WORK INSTRUCTIONS -
a – Answer these questions using the text on moveme discovery:
(i) Which dataset supplied the human poses in sports?
(ii) What are primitive human motions called?
(iii) At which conference, with year, was the rotation invariant latent factor model presented?
b – Continue the text on moveme discovery from its final line.

SELECTED TEXT -
☆ ☆ ☆ ☆

A Rotation Invariant Latent Factor Model for Moveme Discovery from Static Poses (ICDM'16)
We tackle the problem of learning a rotation invariant latent factor model when the training data is comprised of lower-dimensional projections of the original feature space. The main goal is the discovery of a set of 3-D bases poses that can characterize the manifold of primitive human motions, or movemes, from a training set of 2-D projected poses obtained from still images taken at various camera angles. The proposed technique for basis discovery is data-driven rather than hand-designed. The learned representation is rotation invariant, and can reconstruct any training instance from multiple viewing angles. We apply our method to modeling human poses in sports (via the Leeds Sports Dataset), and demonstrate the effectiveness of the learned bases in a range of applications such as activity classification, inference of dynamics from a single frame, and synthetic representation of movements.
Describing Common Human Visual Actions in Images (BMVC'15)

☆ ☆ ☆ ☆

SUPPLIED INFORMATION -
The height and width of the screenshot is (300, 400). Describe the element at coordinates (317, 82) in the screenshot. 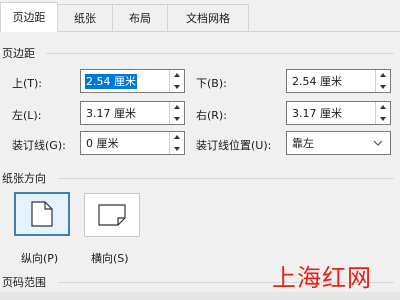

I see `bottom-margin-value: 2.54 厘米` at that location.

☆ ☆ ☆ ☆

ANSWER SECTION -
a –
(i) The Leeds Sports Dataset.
(ii) Movemes.
(iii) ICDM'16.

b –
Which common human actions and interactions are recognizable in monocular still images? Which involve objects and/or other people? How many is a person performing at a time? We address these questions by exploring the actions and interactions that are detectable in the images of the MS COCO dataset. We make two main contributions. First, a list of 140 common ‘visual actions’, obtained by analyzing the largest on-line verb lexicon currently available for English (VerbNet) and human sentences used to describe images in MS COCO. Second, a complete set of annotations for those ‘visual actions’, composed of subject-object and associated verb, which we call COCO-a (a for ‘actions’). COCO-a is unique because it is data-driven, rather than experimenter-biased, and all subjects and objects are localized. A statistical analysis of the accuracy of our annotations and of each action, interaction and subject-object combination is provided.
Distance Estimation of an Unknown Person from a Portrait (ECCV'14)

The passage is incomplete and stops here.